Am 27. Februar finden in ganz Israel Kommunalwahlen statt. Ein Gespräch mit dem Lokalpolitiker Amir Badran über den Zusammenhalt zwischen Juden und Arabern nach dem 7. Oktober und warum Netanyahus Partei auch auf Kommunalebene gemeinsame Sache mit Rechtsextremen macht.

zenith: Die Stadt Tel Aviv-Jaffa gilt als liberales Herz Israels und als Beispiel für gelungene Koexistenz. Wie sehr entspricht dieses Bild der Realität?

Amir Badran: Leider sieht die Realität nur für einen Teil der Bewohnerinnen und Bewohner wirklich so aus, nämlich nur für Jüdinnen und Juden. Diese Wahlen sind ein gutes Beispiel dafür: Dreizehn Listen treten für Sitze im Stadtrat an und auf keiner steht ein Araber auf einem aussichtsreichen Listenplatz, um tatsächlich als gewählter Vertreter in die Kommunale Parlament einziehen zu können. Unsere Liste ist wirklich die Einzige, die so etwas ermöglicht, weil sie jüdisch-arabisch besetzt ist.

 

In Ihrem Wahlkampf warnen Sie davor, dass die Kahanisten die Macht im Stadtrat übernehmen könnten. Für wie wahrscheinlich halten Sie so ein Szenario?

Sie versuchen es nicht nur, sie waren sogar bereits erfolgreich. Die Kahanisten sind ein Teil der Koalition des regierenden Bürgermeisters Ron Huldai. Schon jetzt gehört einer der stellvertretenden Bürgermeister der Siedlerbewegung an und der ist auch noch für die öffentliche Ordnung in Tel Aviv-Jaffa zuständig. Und an der Spitze der gemeinsamen lokalen Liste des Likud und der Partei Otzma Yehudit (»Jüdische Stärke«) steht ein verurteilter Straftäter. Diese Leute führen eine Hasskampagne gegen die arabischen Bewohnerinnen und Bewohner der Stadt.

 

Was können Sie dem entgegensetzen?

Wir müssen eine starke Fraktion stellen und es braucht einen arabischen Vertreter aus Jaffa im Stadtrat. Wie liberal und demokratisch ist Tel Aviv-Jaffa wirklich, wenn der gesamte Stadtrat nur aus Menschen besteht, die jüdisch und aus Tel Aviv sind? Gleichzeitig fordern wir den Bürgermeister dazu auf, sich zu verpflichten, nicht mit den Kahanisten in einer Koalition zusammenzuarbeiten.

 

»Alles, was im israelisch-palästinensischen Konflikt geschieht, hat einen direkten Einfluss auf uns hier in Jaffa«

 

Wie hat der Krieg Ihre Kampagne als gemeinsame arabisch-jüdische Liste beeinflusst?

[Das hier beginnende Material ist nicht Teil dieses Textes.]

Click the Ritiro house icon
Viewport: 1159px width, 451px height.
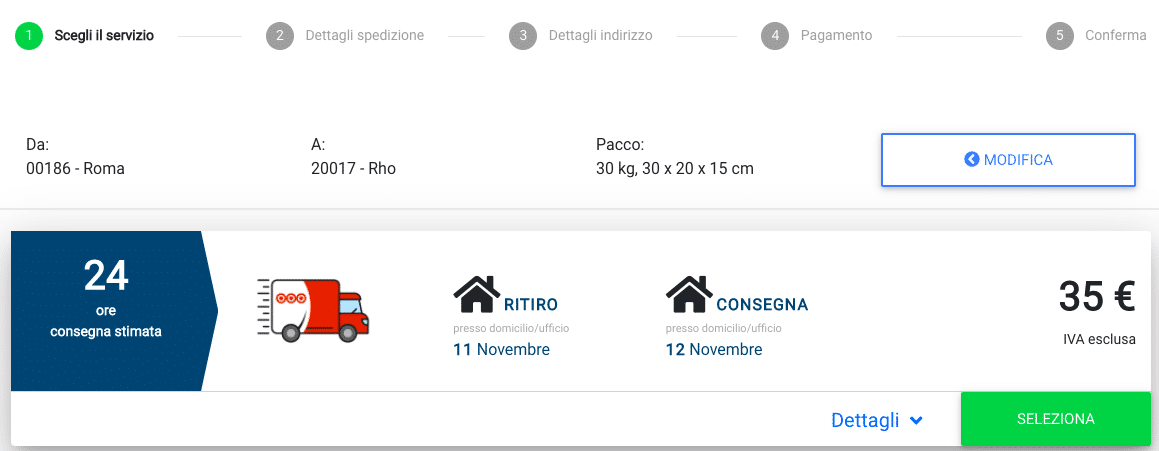pos(476,295)
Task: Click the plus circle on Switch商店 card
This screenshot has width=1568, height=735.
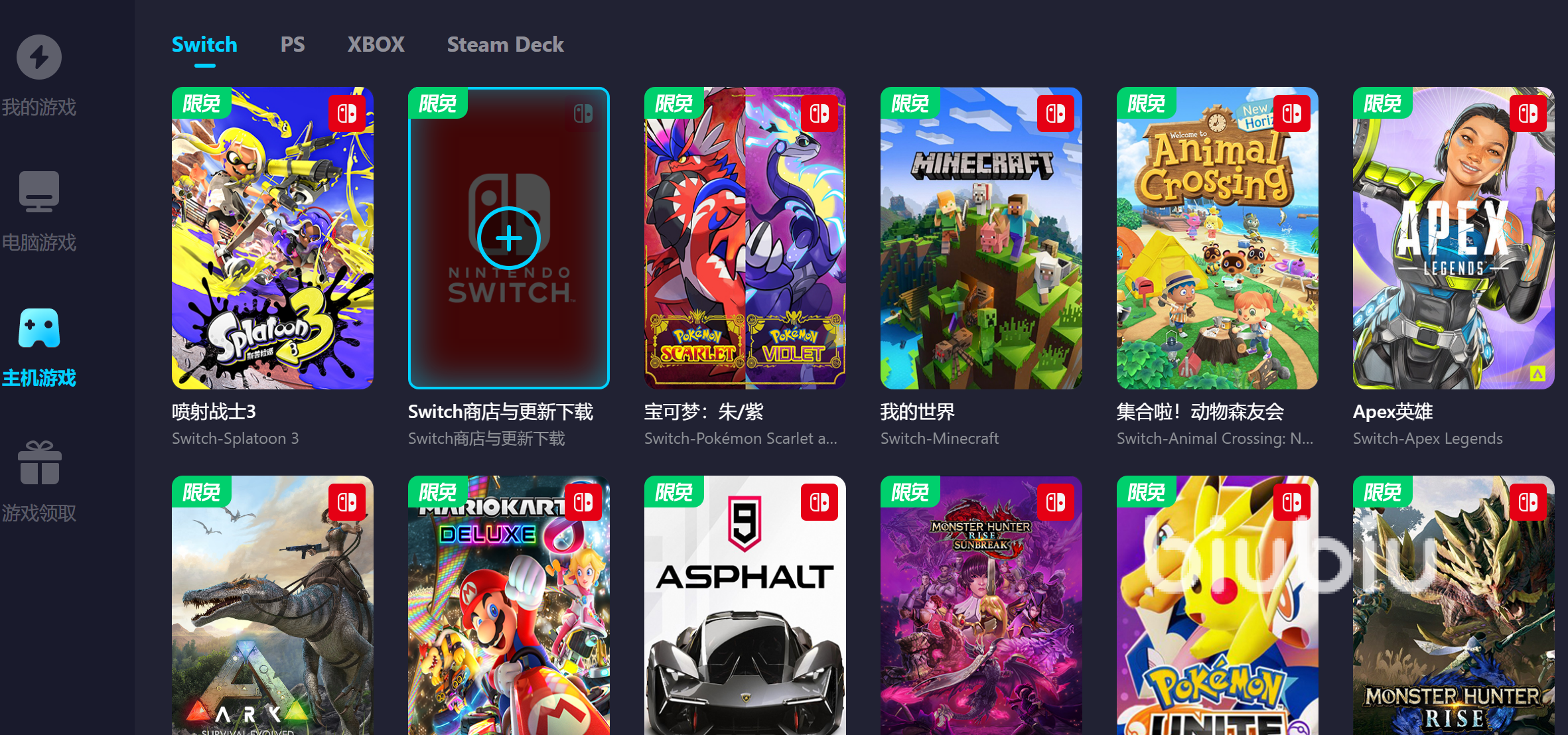Action: click(509, 238)
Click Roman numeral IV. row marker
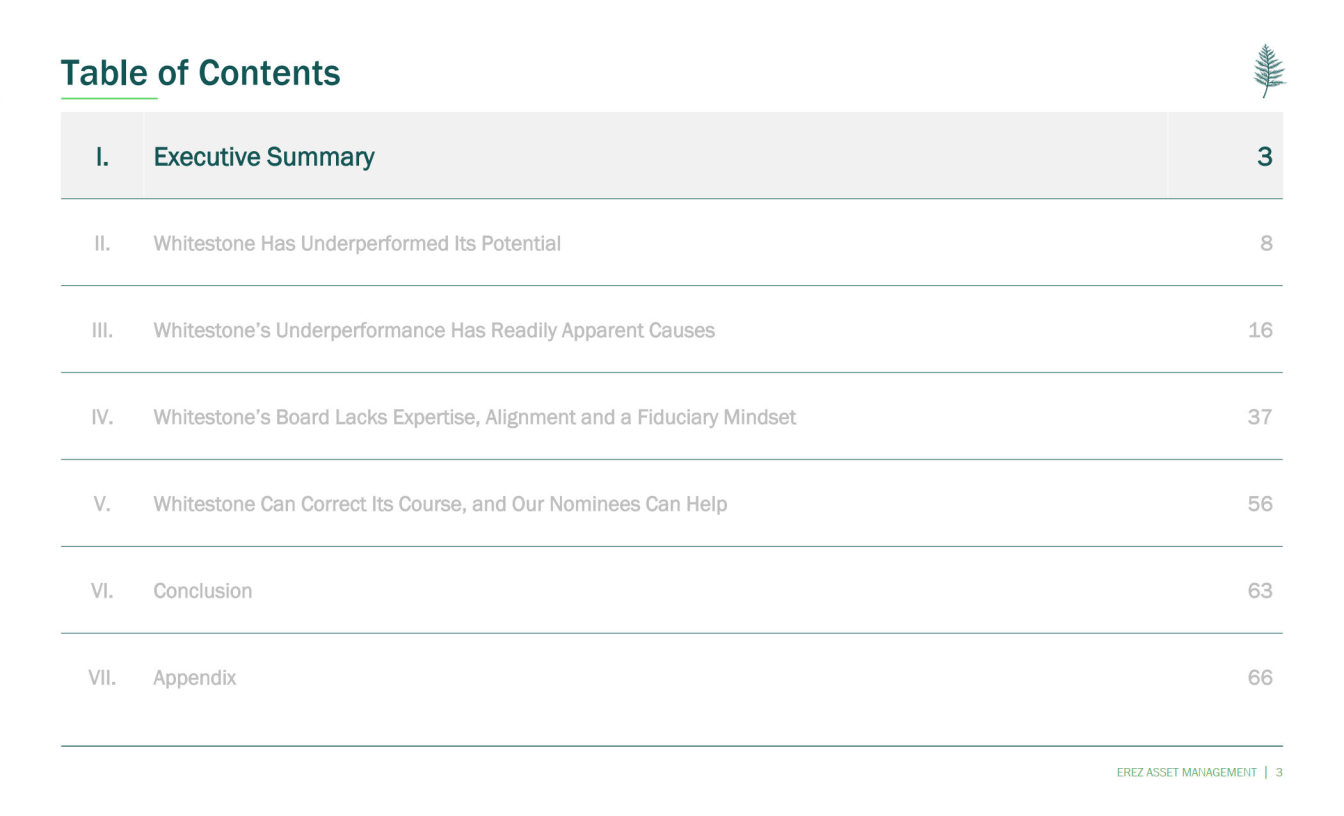 click(x=102, y=417)
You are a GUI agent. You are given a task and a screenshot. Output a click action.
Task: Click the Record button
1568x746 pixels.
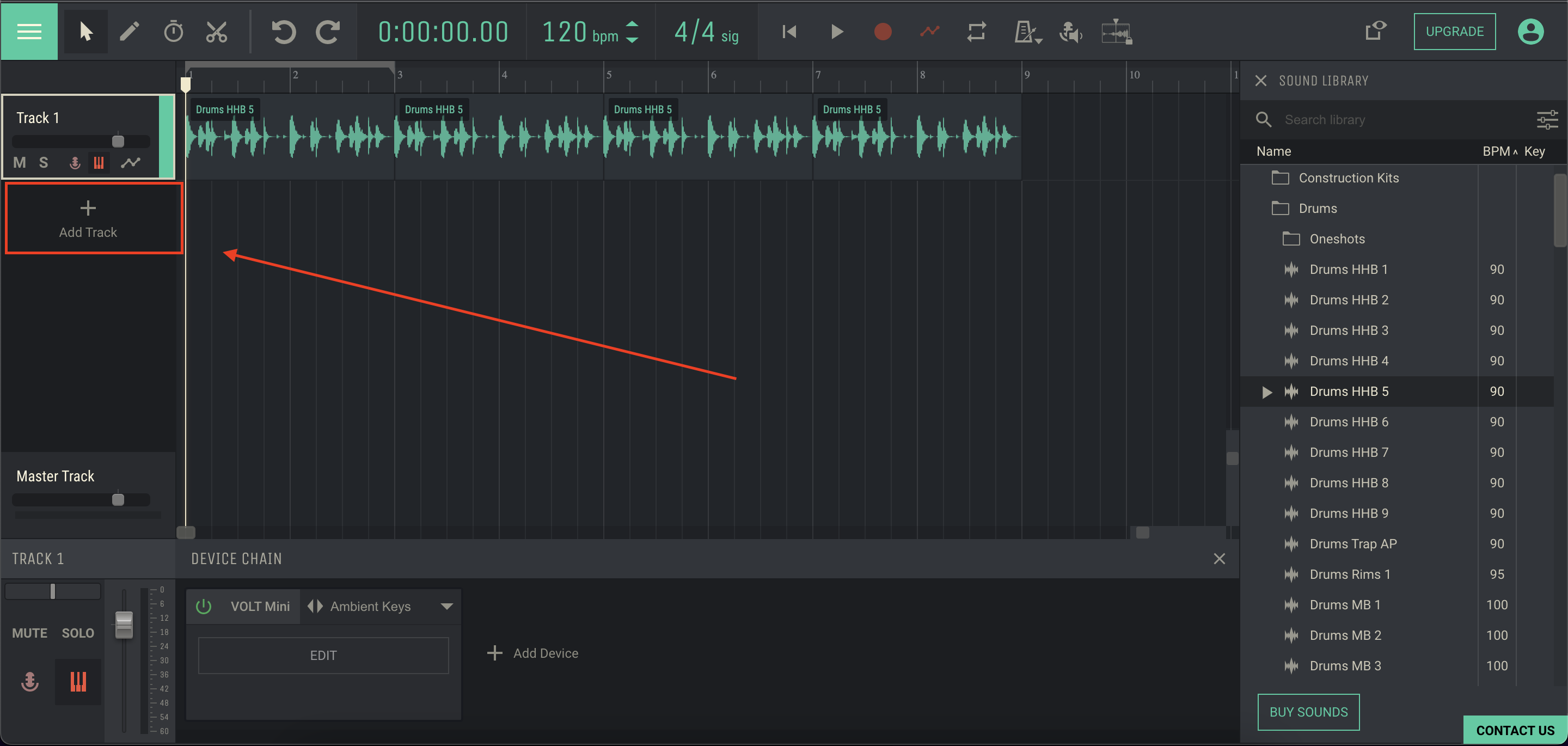[882, 32]
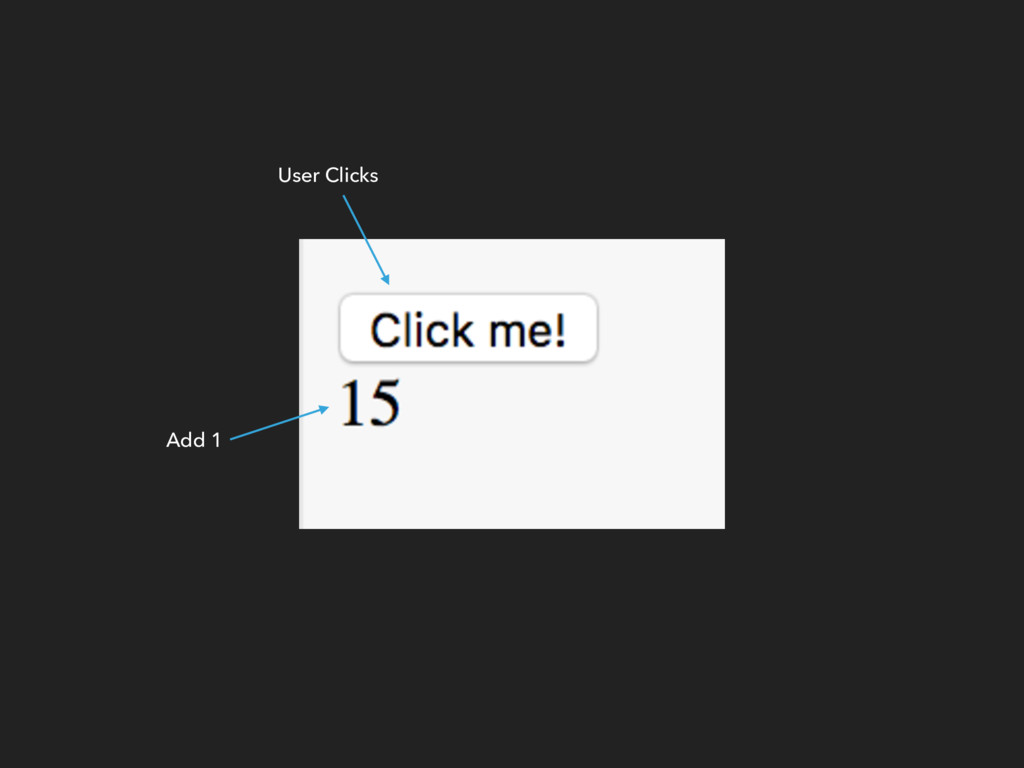Viewport: 1024px width, 768px height.
Task: Click the "Click me!" button
Action: pyautogui.click(x=468, y=328)
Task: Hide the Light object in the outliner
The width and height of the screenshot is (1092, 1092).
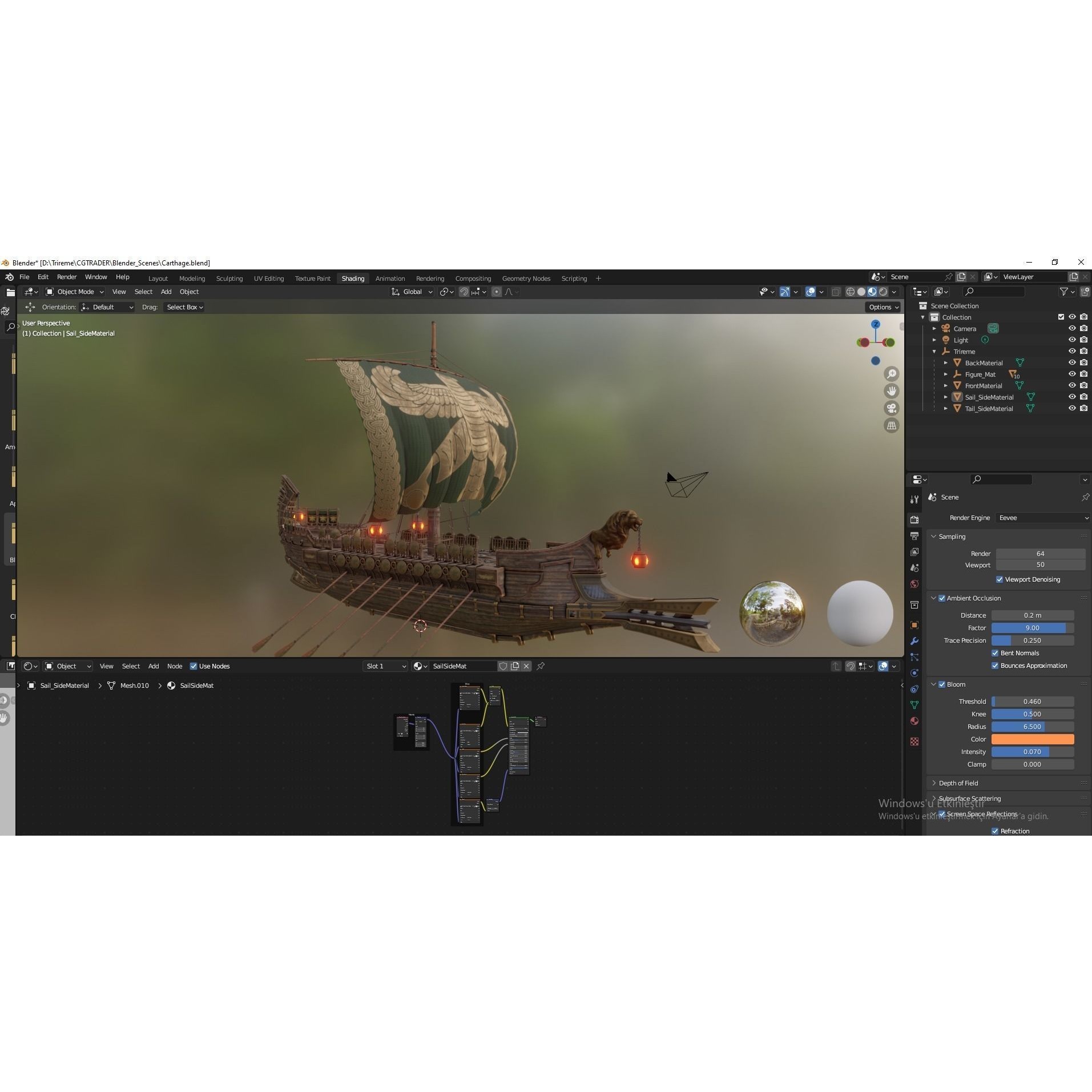Action: 1072,340
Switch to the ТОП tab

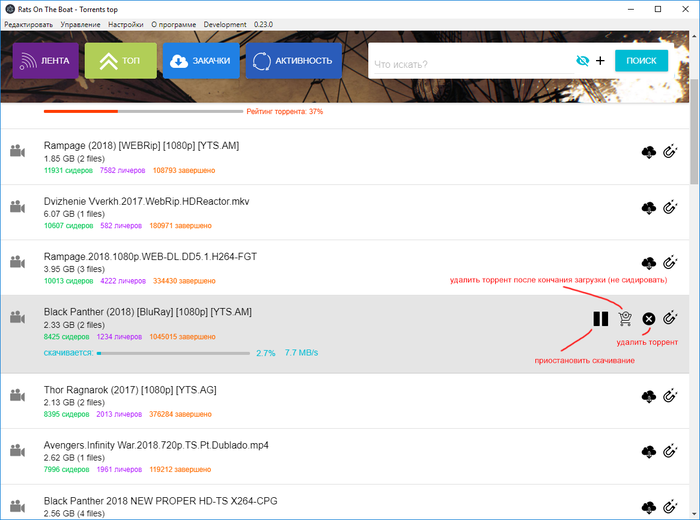[x=120, y=61]
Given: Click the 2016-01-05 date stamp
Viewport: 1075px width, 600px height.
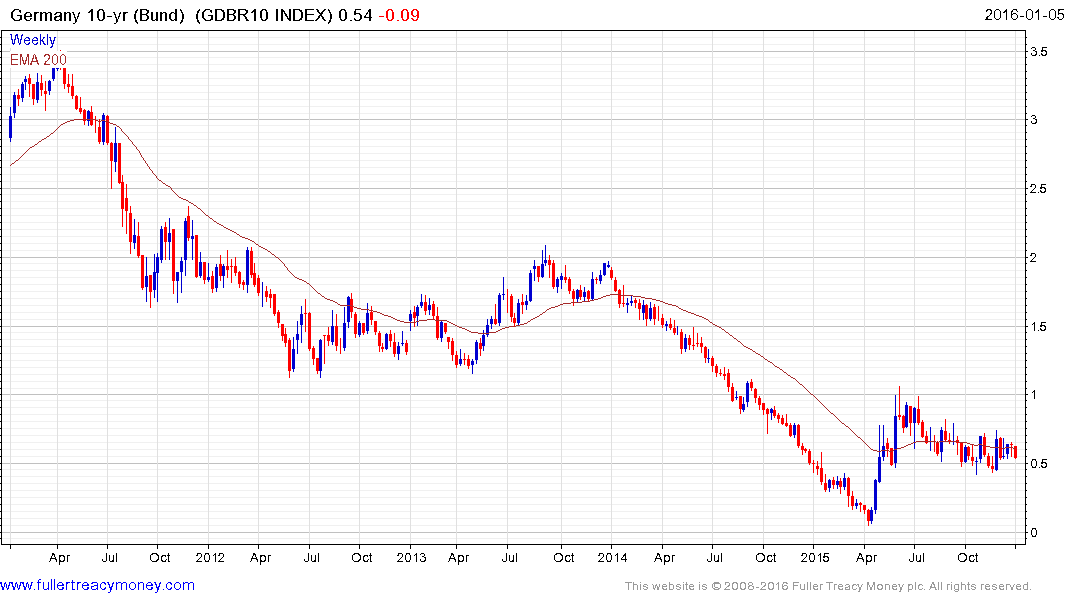Looking at the screenshot, I should [1027, 15].
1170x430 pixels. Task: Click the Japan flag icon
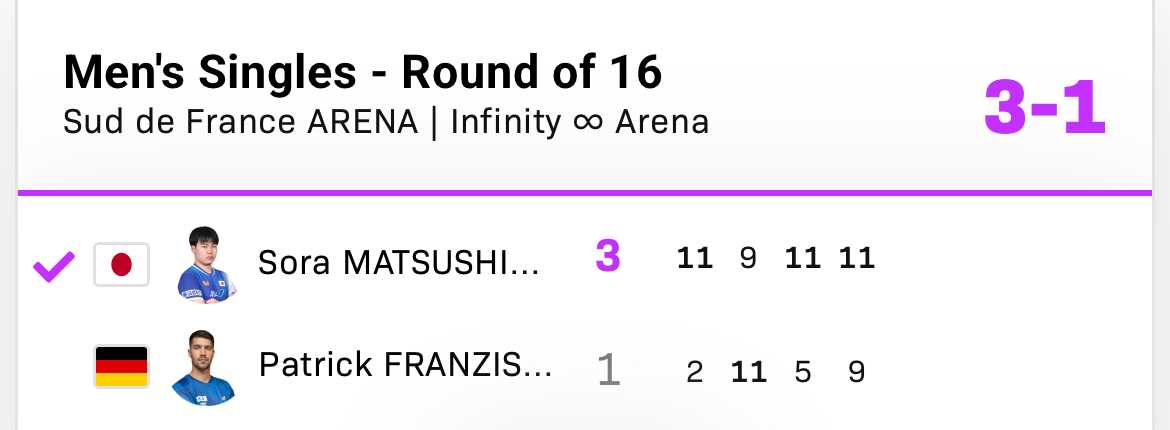click(122, 264)
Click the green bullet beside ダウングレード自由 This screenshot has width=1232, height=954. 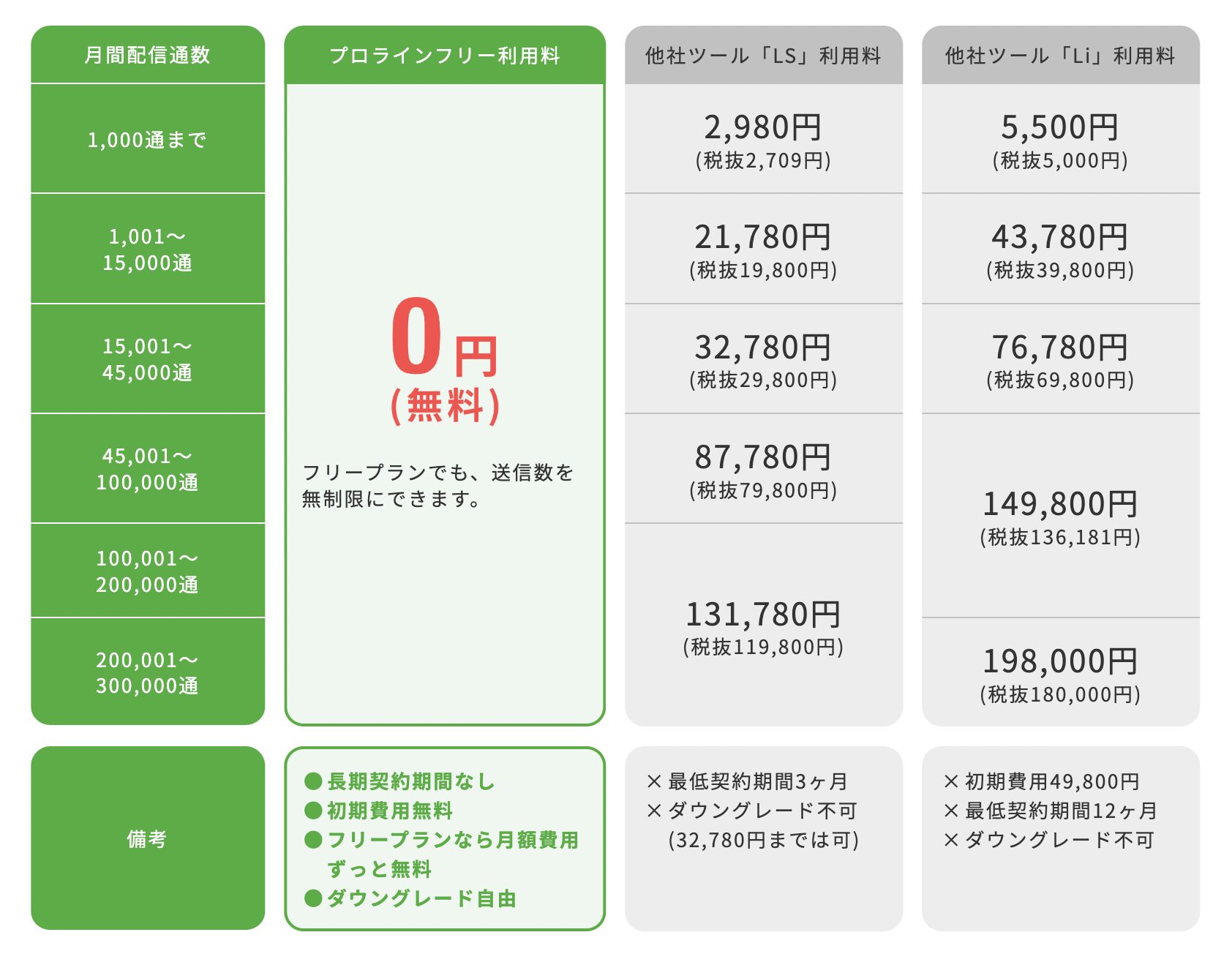[x=313, y=898]
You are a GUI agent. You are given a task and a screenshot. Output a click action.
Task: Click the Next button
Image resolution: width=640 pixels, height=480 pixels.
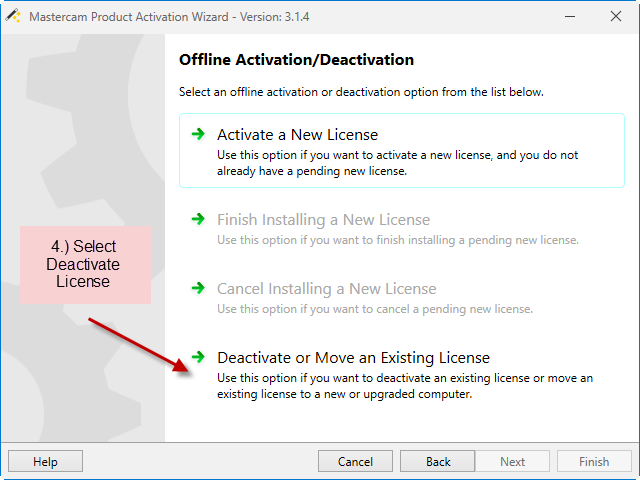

Wir in Jaffa haben schon immer die Auswirkungen der israelischen Politik beziehungsweise einer schwierigen Sicherheitssituation zu spüren bekommen. Alles, was im israelisch-palästinensischen Konflikt geschieht, hat einen direkten Einfluss auf uns hier in Jaffa. Wir als Liste versuchen einen anderen Diskurs anzubieten. Uns geht es um Zusammenarbeit und Hoffnung. Wir sagen: Schaut! Es geht sehr wohl, Juden und Araber zusammen, und das gilt auch in den schwierigsten Momenten, wie dem 7. Oktober.

 

Während des vorherigen Gaza-Krieges vor drei Jahren brach auch in Tel Aviv-Jaffa heftige Gewalt zwischen Juden und Arabern aus. Dieses Mal nicht.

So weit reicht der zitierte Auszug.